Our View: Expand the Marketplace of Ideas

February 14, 2012
By

Since the Rocky Mountain News was shuttered in 2009, Colorado has been left with just one statewide daily, the unabashedly left-leaning Denver Post.  And while the Post is richer for having absorbed some of the Rocky’s finest writers when it went belly up after 150 years, the loss of the RMN has only served to make the Post – and frankly much of the so-called ‘mainstream media’ – political coverage even more monotone, predictable and stale.

These complaints are, of course, nothing new.  Everyone with the possible exception of those on the far left have long lamented the obvious philosophical bent of the mainstream media.  Too often, conservative candidates for public office are peppered relentlessly with probing questions from reporters – or simply ignored – while their liberal counterparts are either spared or celebrated.  Left wing causes and activists are rarely subjected to the same kind of rigorous examination, and in many cases vitriol, that is reserved for business, religious or right-of-center advocacy groups – whose motives are constantly questioned and impugned.  The arguments of tax hike proponents and defenders of government largess are accepted at face value, while those who question the wisdom and efficacy of the steady and seemingly endless growth of the public sector are ridiculed, dismissed, or shouted down.

The resulting lack of diversity in coverage, analysis and commentary has left Coloradans without the kind of watchful eye that is central to the operation of a truly free and democratic society.  Indeed when the number of divergent and competing views in the marketplace of ideas is reduced, we are all poorer for it.  But as H.L. Mencken wryly noted, “Freedom of the press is limited to those who own one.”

Which brings us to…well…us, The Colorado Observer.

Rather than continuing to grumble about the utter lack of critical analysis and diversity in Colorado news coverage, we’ve decided to try our hand at providing some.  We’ll ask both sides to defend and justify their positions – energy industry and green pressure group; union boss and businessman; legislative leader and backbencher; urban and rural; liberal and conservative.
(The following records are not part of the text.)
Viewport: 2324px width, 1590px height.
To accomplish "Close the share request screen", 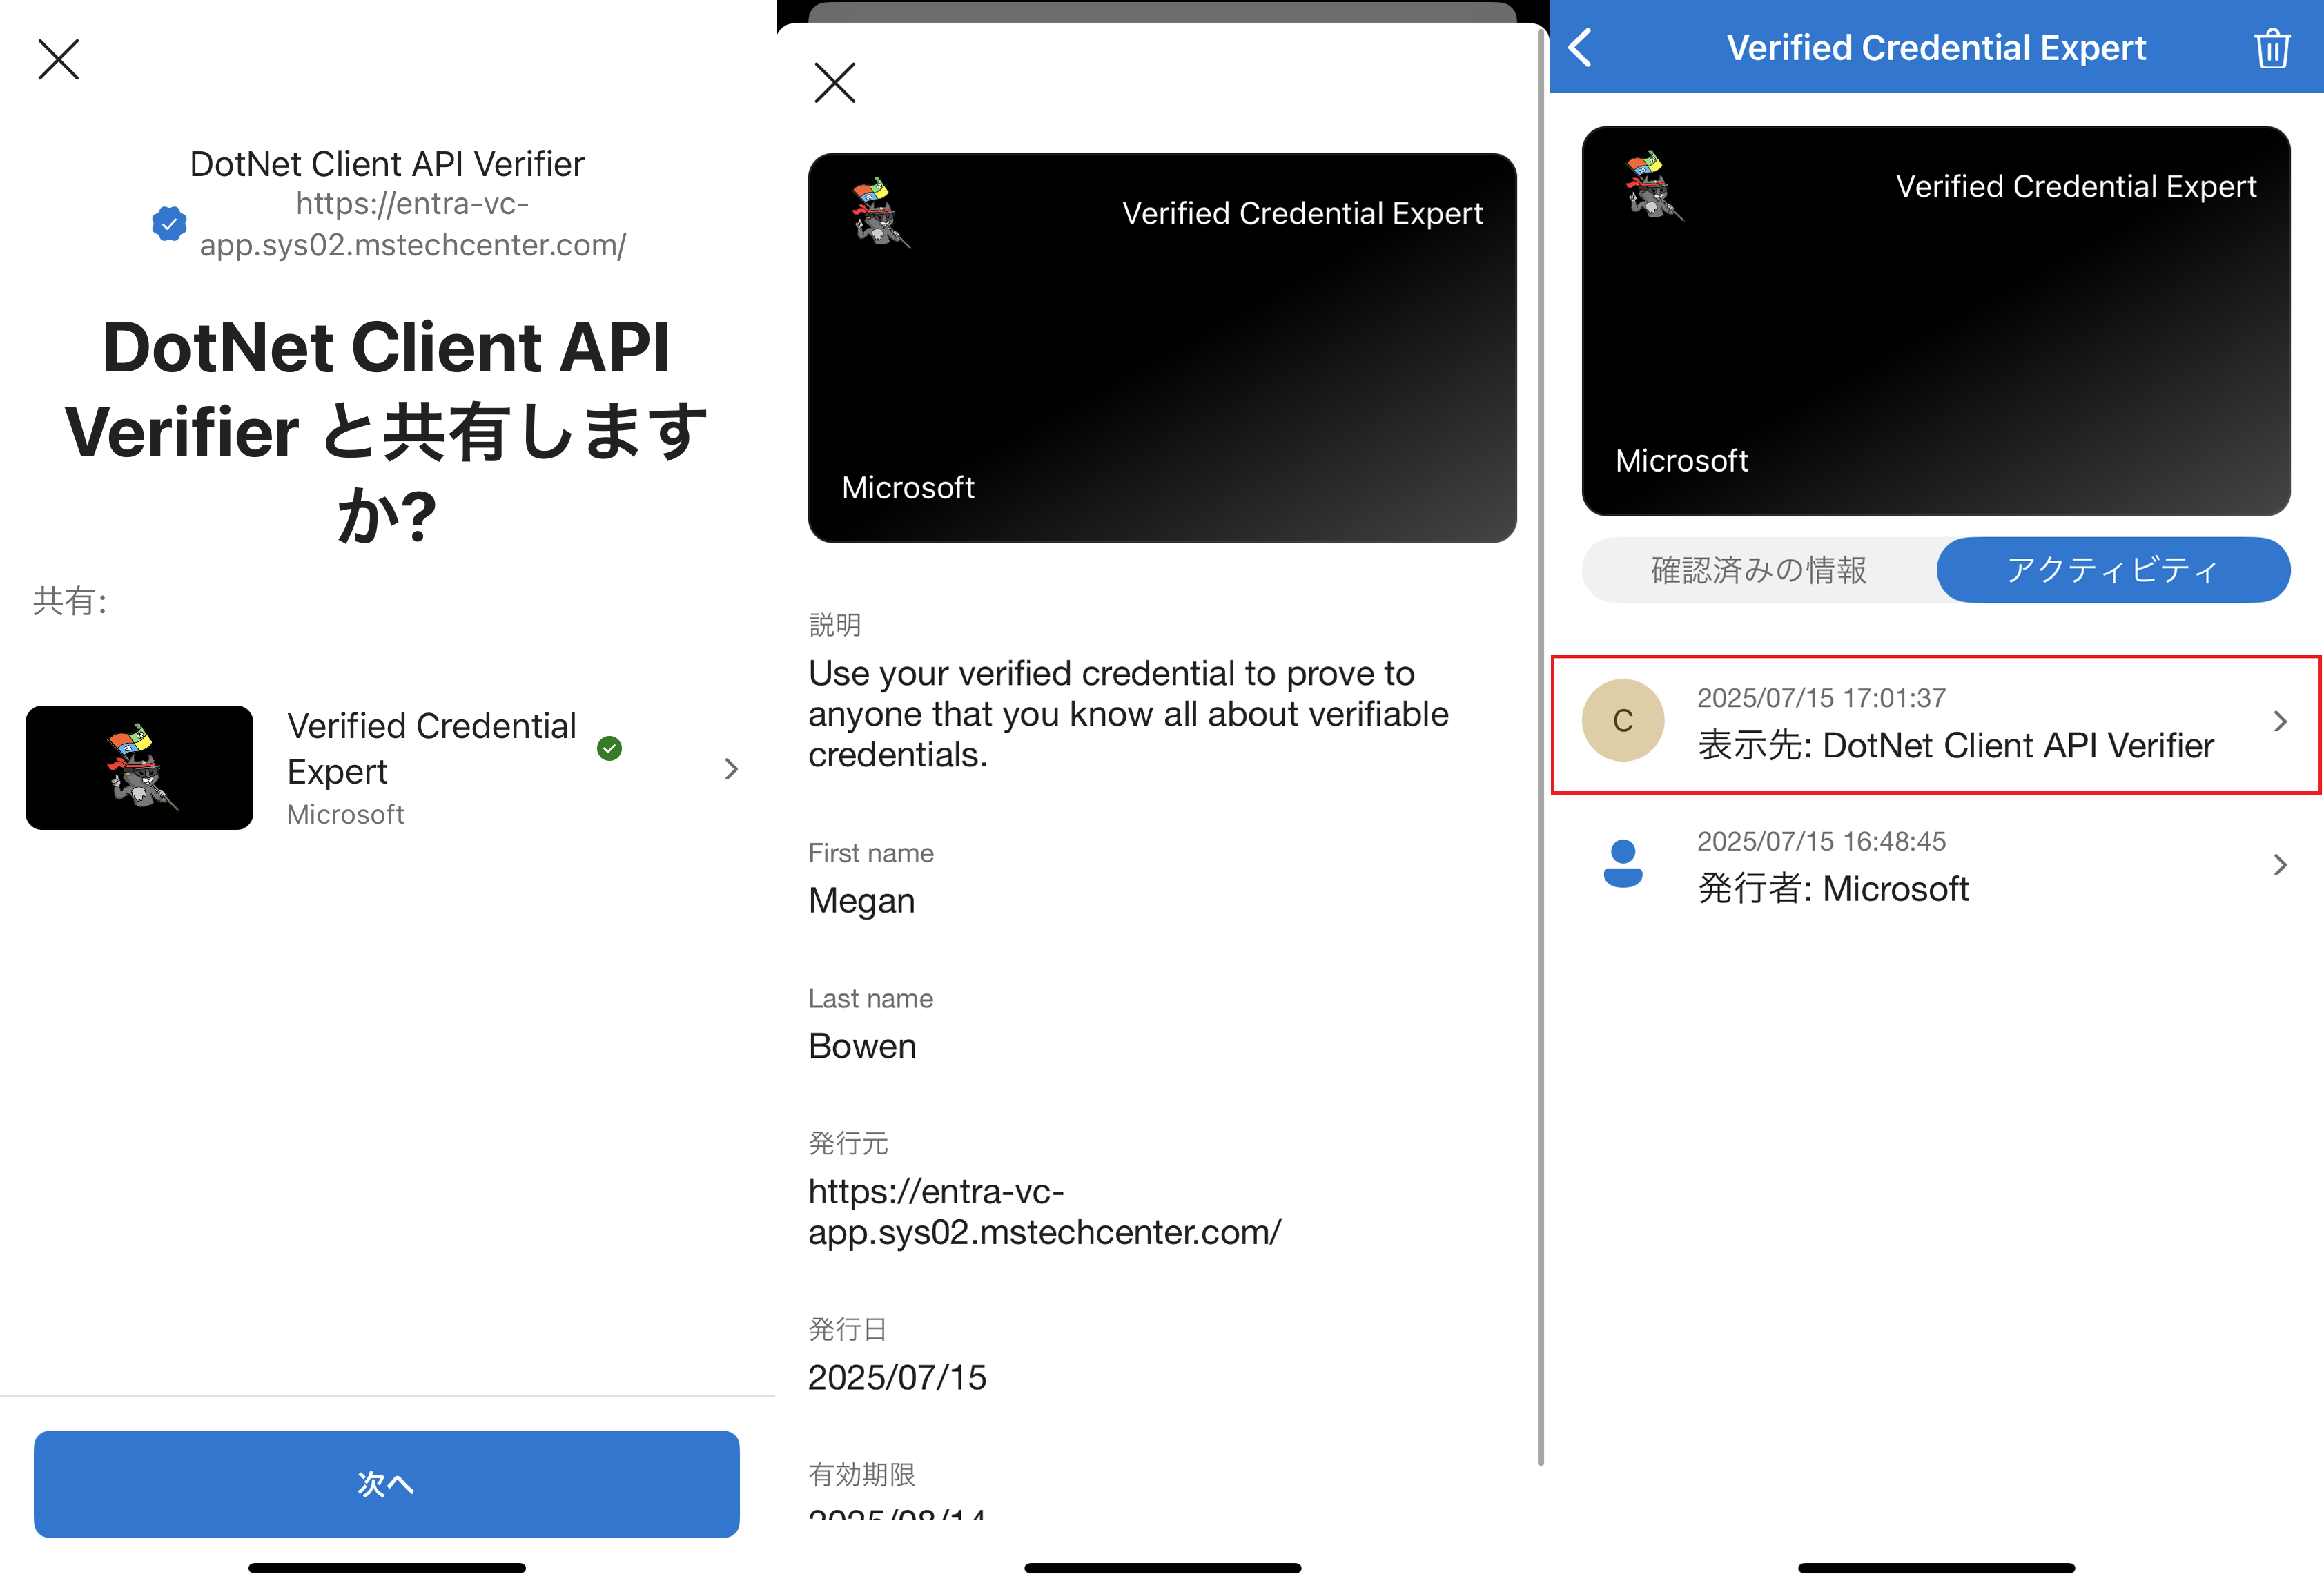I will point(58,60).
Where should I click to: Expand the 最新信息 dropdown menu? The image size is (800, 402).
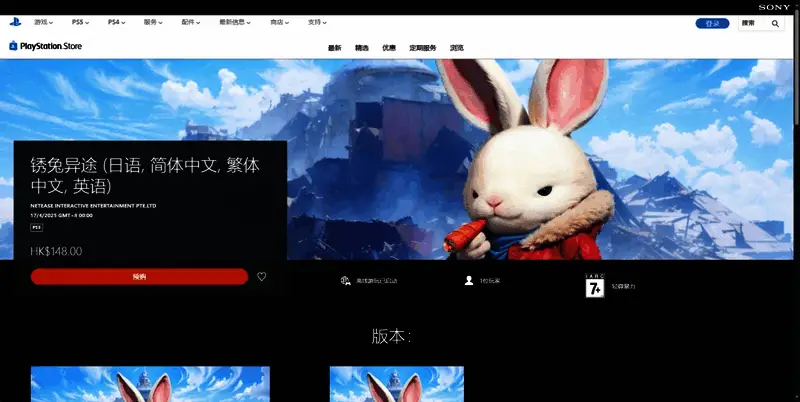(235, 22)
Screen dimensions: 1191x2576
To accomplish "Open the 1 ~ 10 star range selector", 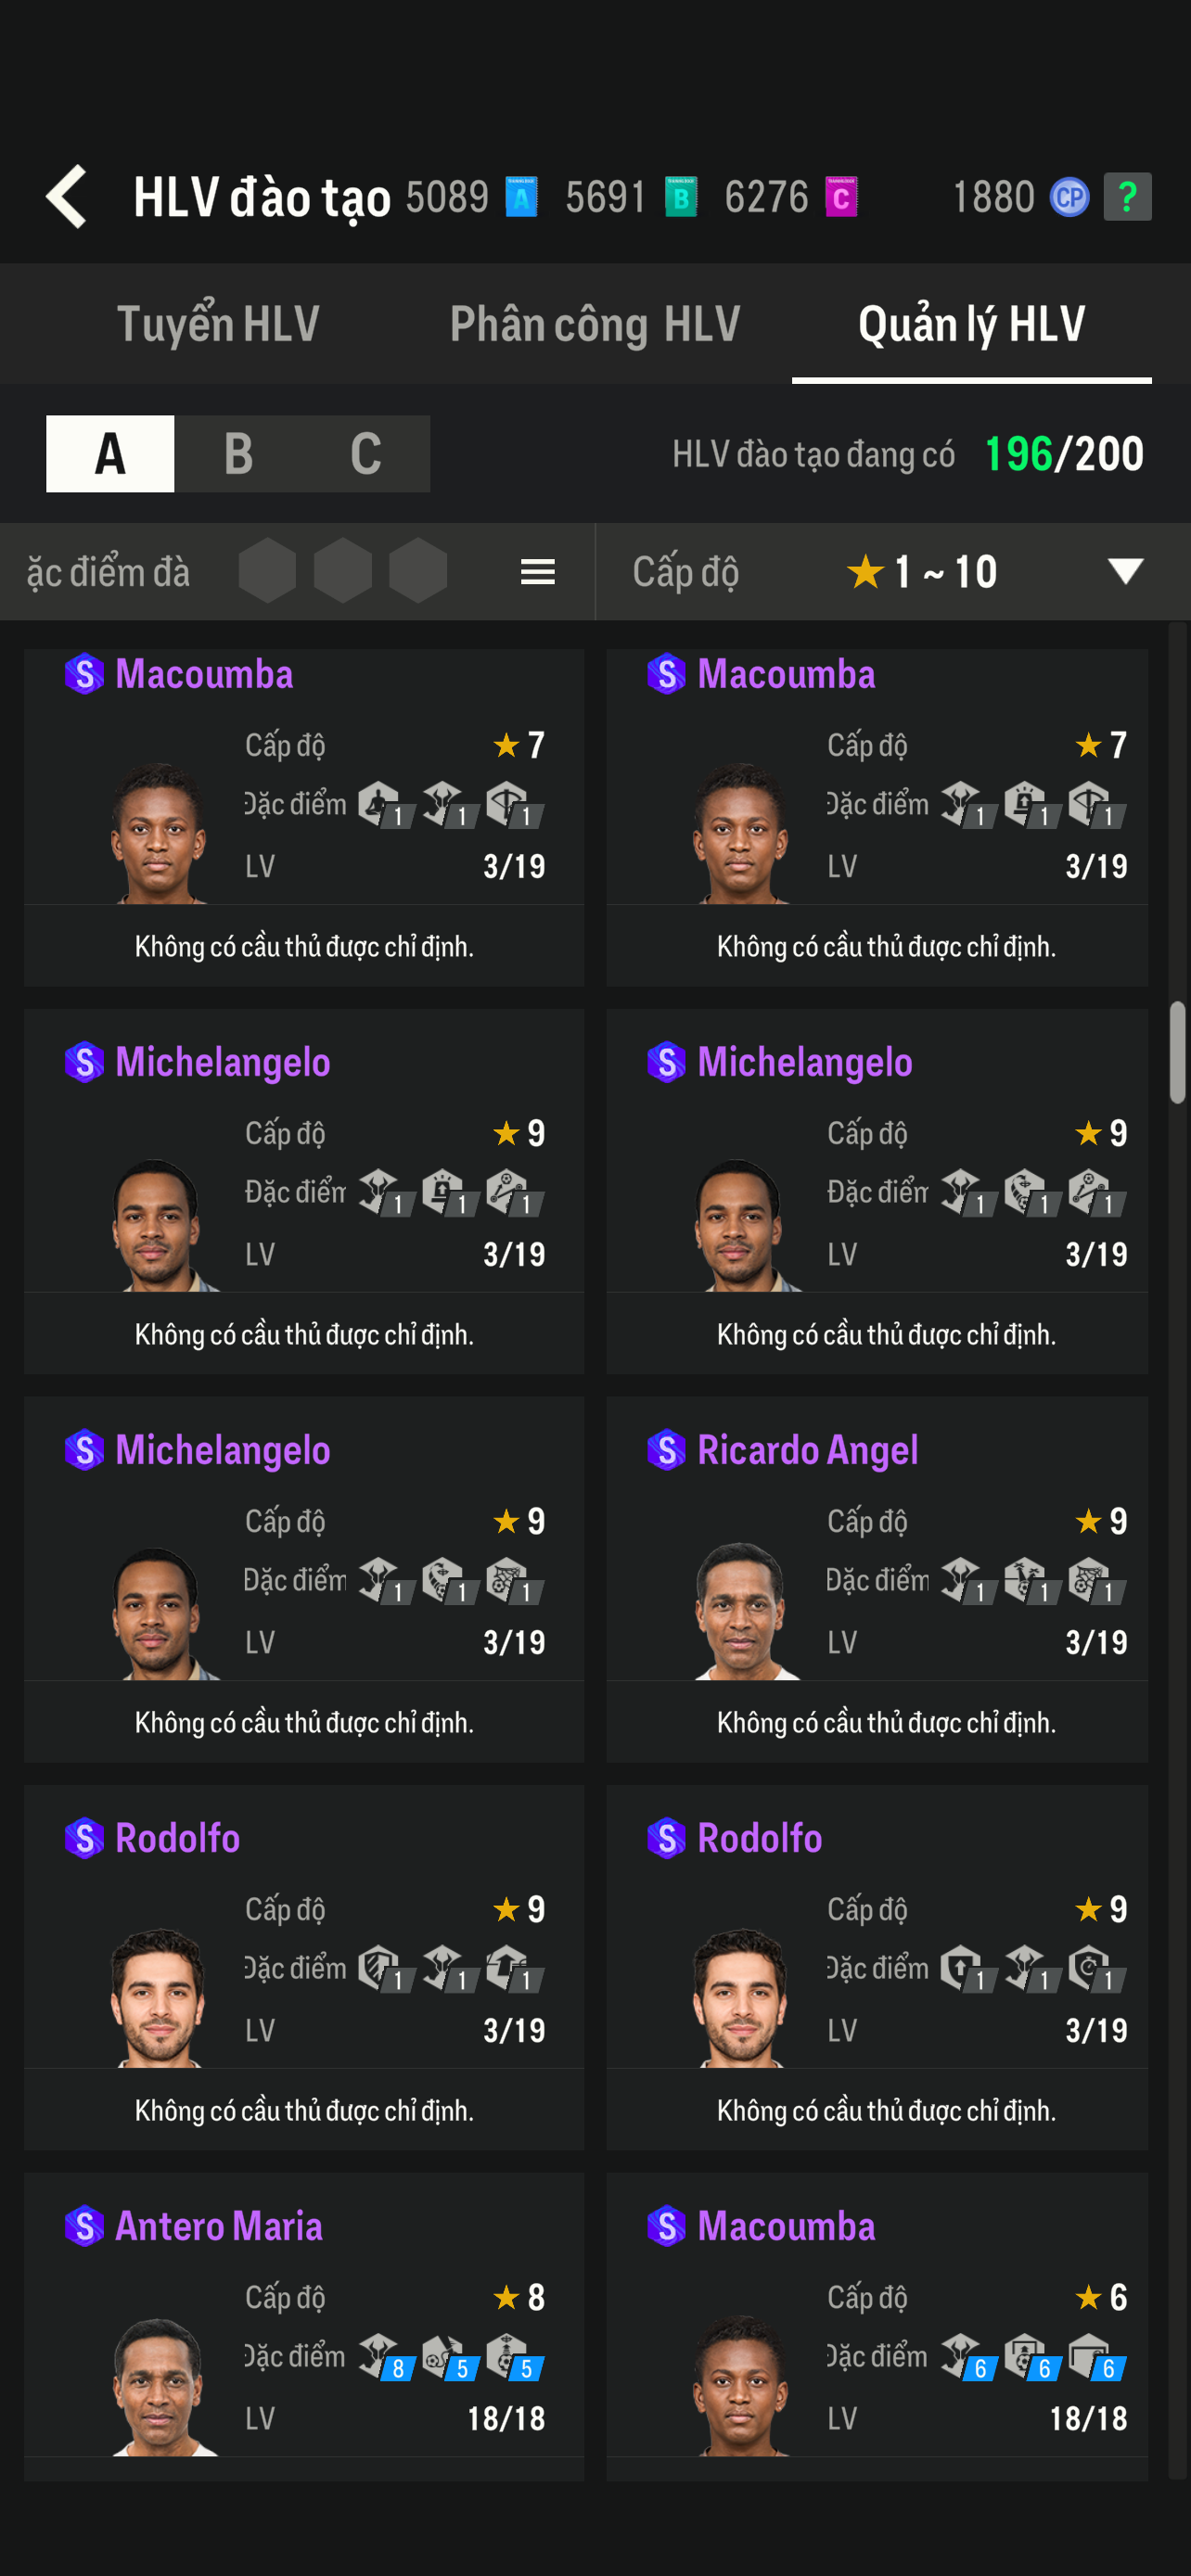I will [922, 572].
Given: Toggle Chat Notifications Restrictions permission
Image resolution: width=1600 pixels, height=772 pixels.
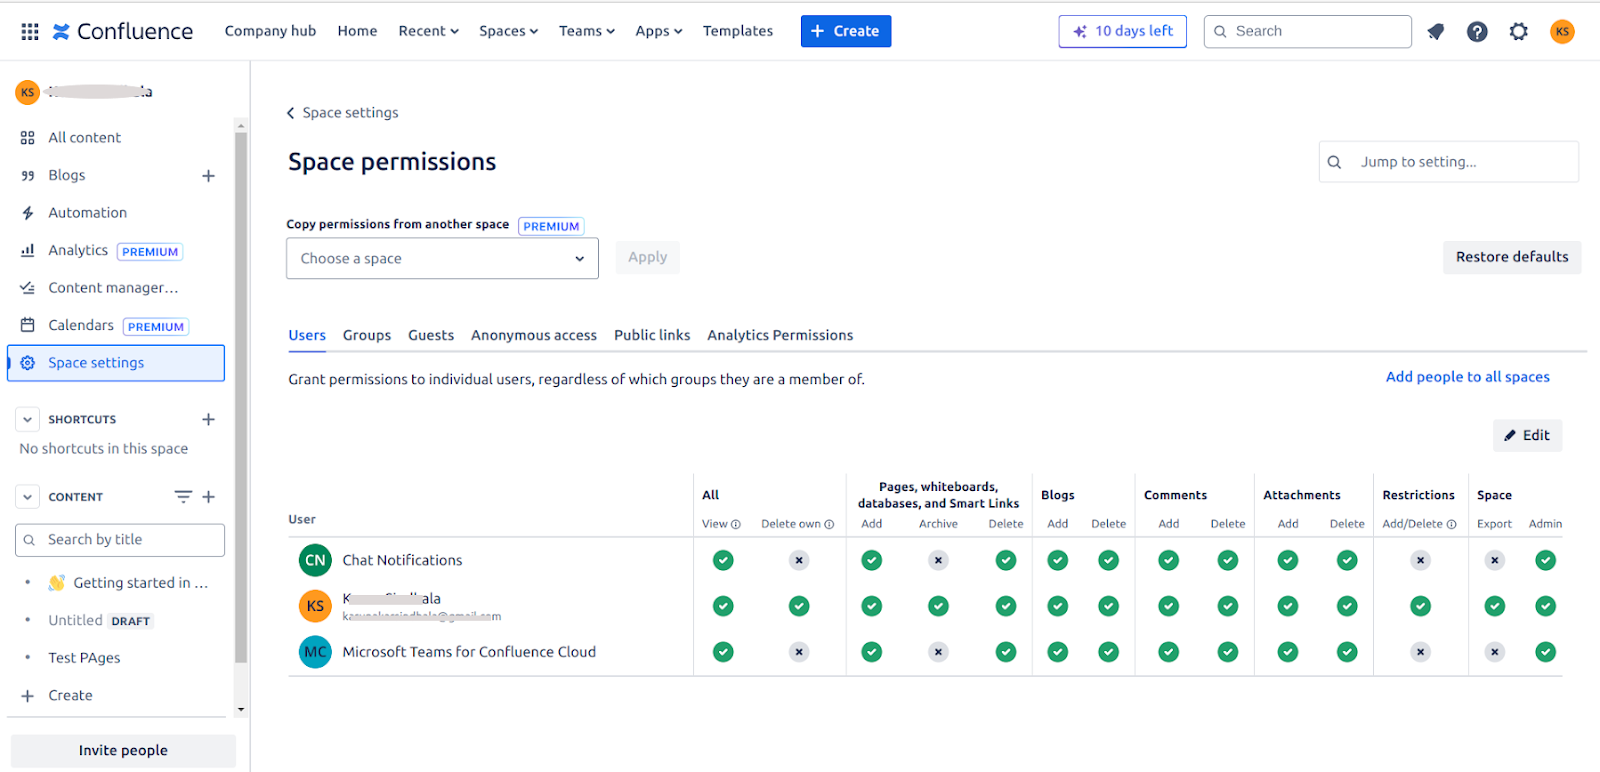Looking at the screenshot, I should (x=1420, y=561).
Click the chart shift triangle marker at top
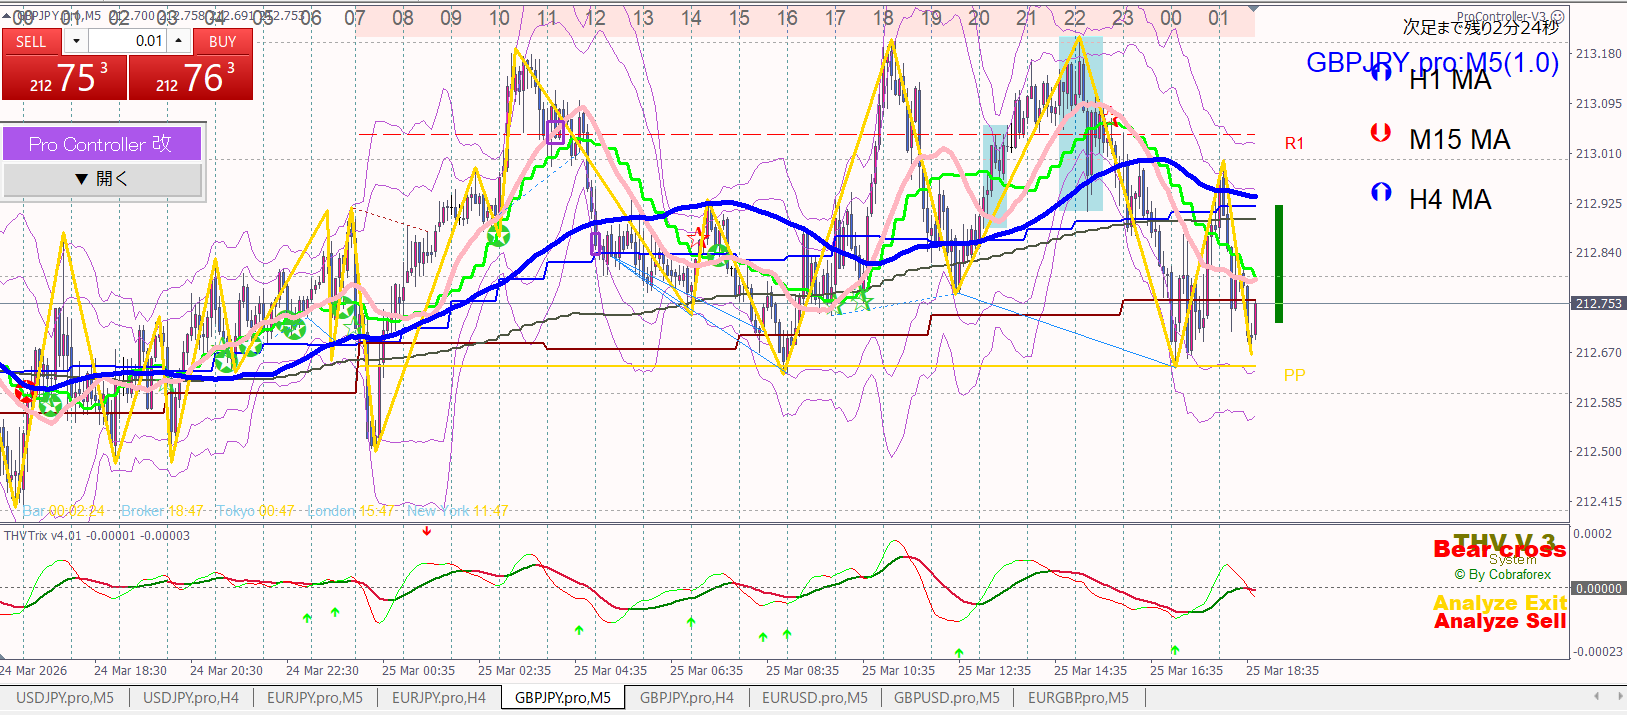This screenshot has width=1627, height=715. click(x=1253, y=9)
That’s not to say we aren’t mindful of how challenging this prospect will be.  Colorado’s unforgiving journalistic landscape is littered with the bleached bones of similar ventures that failed to live up to the expectations of their readers.  But we’ve snagged some top notch reporters from well-respected news outlets here in Colorado and in Washington, DC, and are optimistic that quality coverage – along with your tips, suggestions and feedback – will help The Observer buck that trend.